What is being asked — Reproduce the compression thread from "Well, sorry to" up to and including "be brief, yes.", replacing "interview" with "consultation".

Excerpted text —

## begin

[REBOL] Re: Compression
From: joel:neely:fedex at: 17-Apr-2001 17:12
Ryan Cole wrote:
> Joel Neely wrote:
> > ... Although the sequence "3/7" is a valid encoding for...
> > 0.42857142857142857142857142857142857142857142857...
> > ... I challenge you to find an equally compact encoding for...
> > 0.42857142857142857142857142857142857142857412857...
> Not exactly equally compact, but how about this:
> 23 / 7 S 6
> 23 divided by 7 skipping the first 6 digits.
> I know it does not work, but I could see the expression on your face
> from here. lol, lol, lol, lol.
> I am suprised you didnt here my laughs. Wew! I will be getting a good
> chuckle for awhile, thanks! Of course if I knew how to do such things
> Joel, you would have heared about it on the 6 o'clock news. ;^)
Well, sorry to disappoint on all three counts:
1) The correct answer is
2) Your visual imagination is better than my auditory perception. ;-)
3) I won't be on PBS, as the producers of Nova were not sufficiently
impressed with the production of the above answer. :-(
The real point of this little exercise, however, may have gotten lost
in the humor. Consider the following two messages:
Dear sir, we find that we are so overwhelmed with your ability
to perform arithmetic with numbers of more than two digits that
we would be delighted to accept your gracious invitation, and will
plan to visit your residence for an interview at your earliest
convenience. To be brief, yes.

## end

Data shown —
## begin

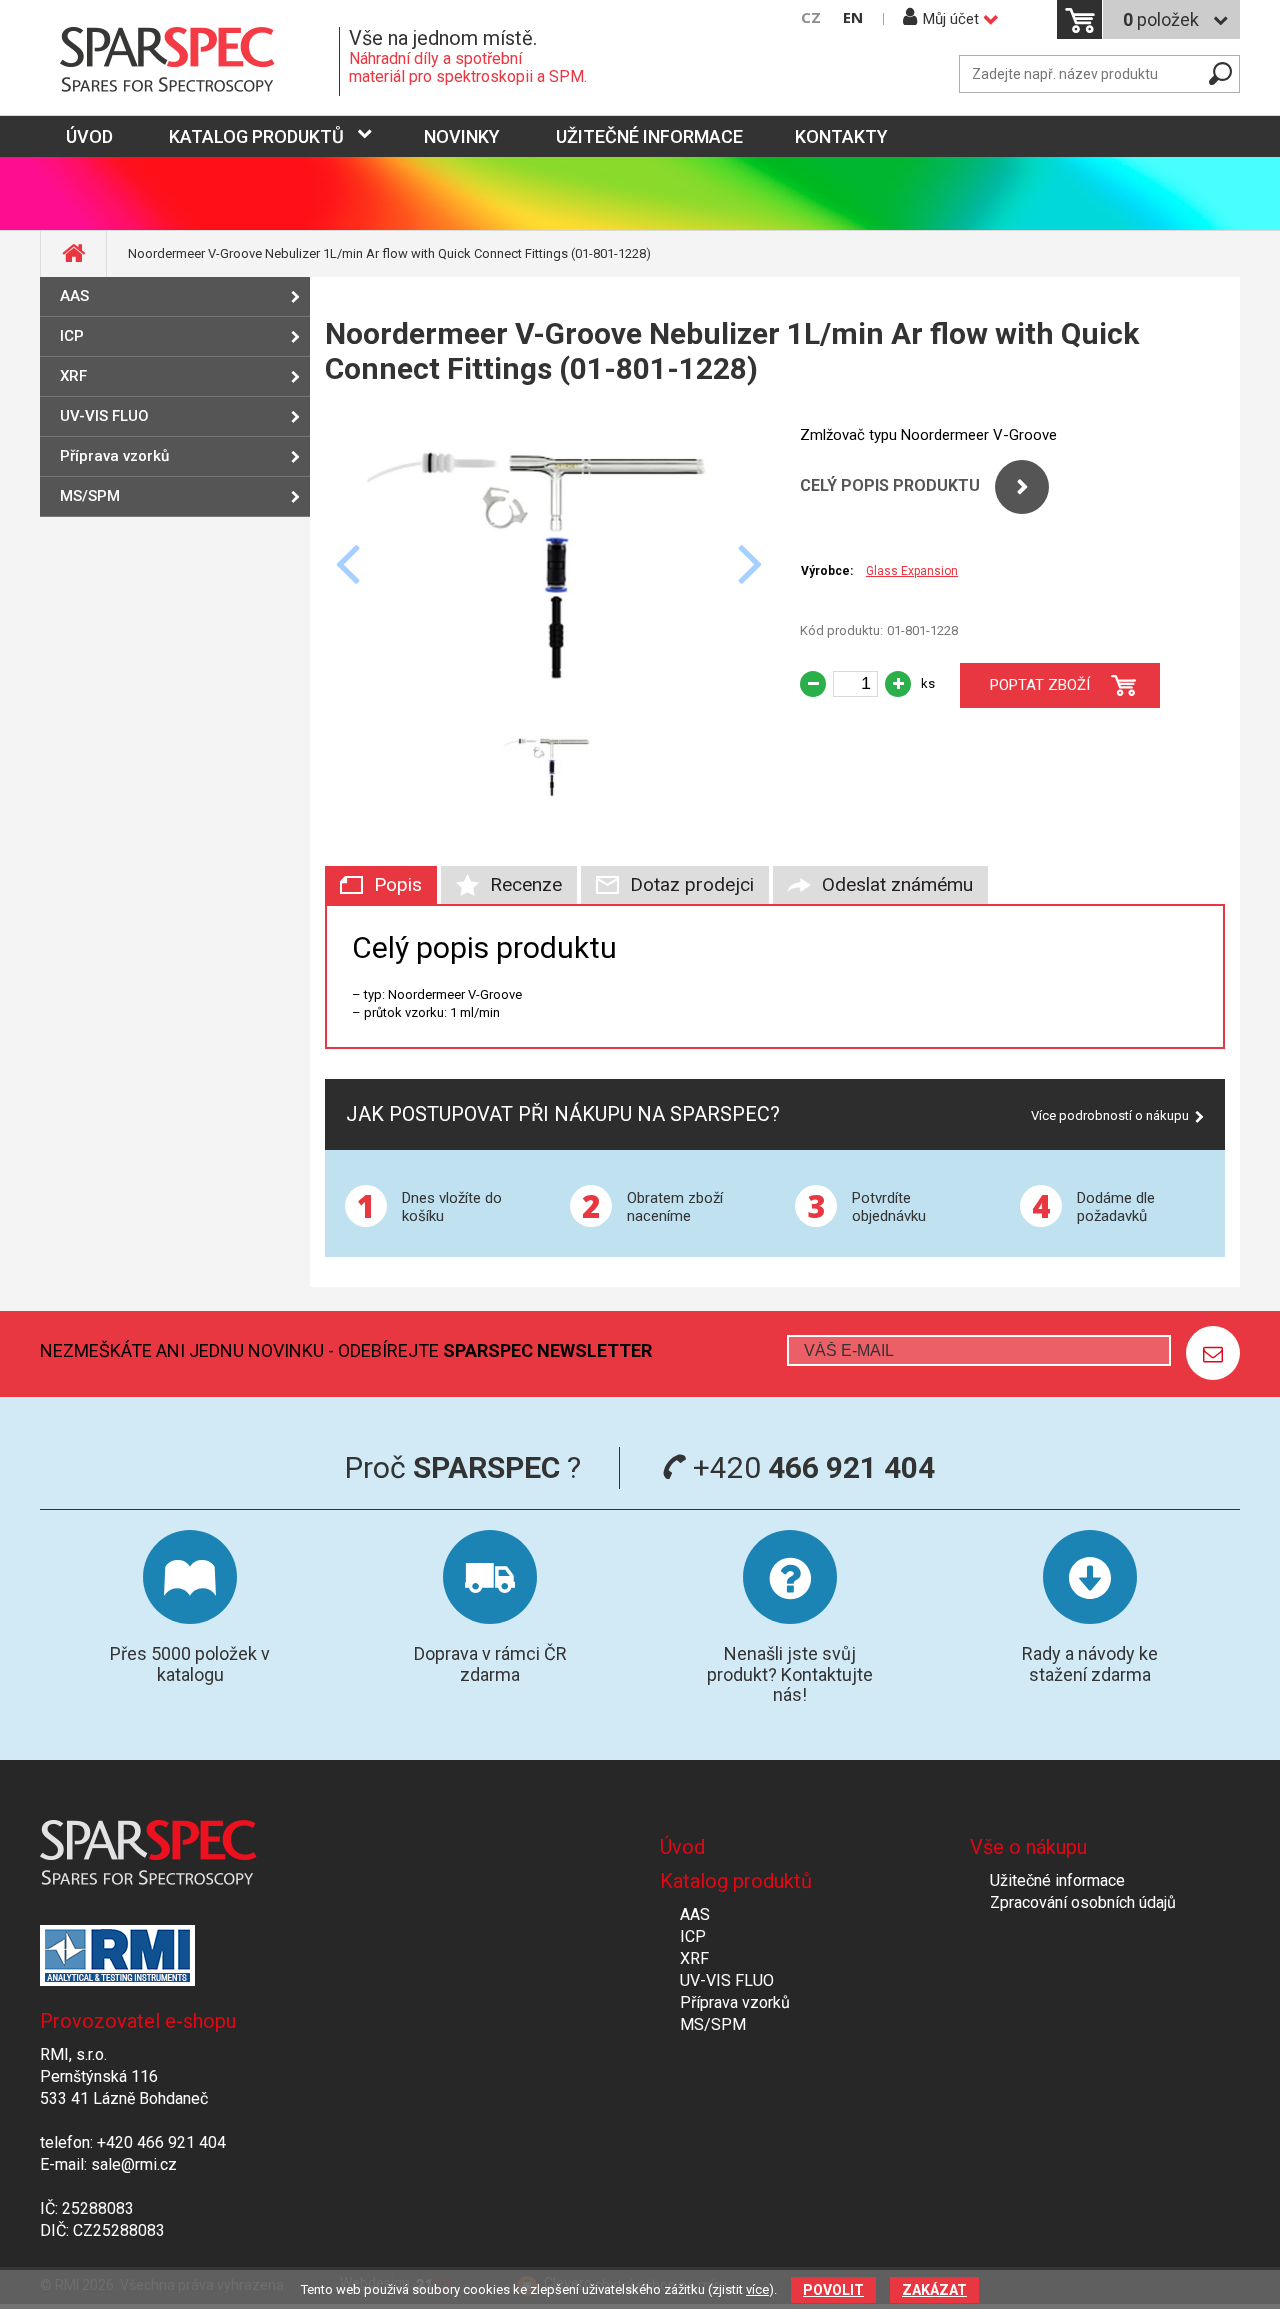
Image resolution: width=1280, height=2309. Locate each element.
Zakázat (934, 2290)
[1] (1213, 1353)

## end

Response to the exercise —
Well, sorry to disappoint on all three counts:
1) The correct answer is
2) Your visual imagination is better than my auditory perception. ;-)
3) I won't be on PBS, as the producers of Nova were not sufficiently
impressed with the production of the above answer. :-(
The real point of this little exercise, however, may have gotten lost
in the humor. Consider the following two messages:
Dear sir, we find that we are so overwhelmed with your ability
to perform arithmetic with numbers of more than two digits that
we would be delighted to accept your gracious invitation, and will
plan to visit your residence for an consultation at your earliest
convenience. To be brief, yes.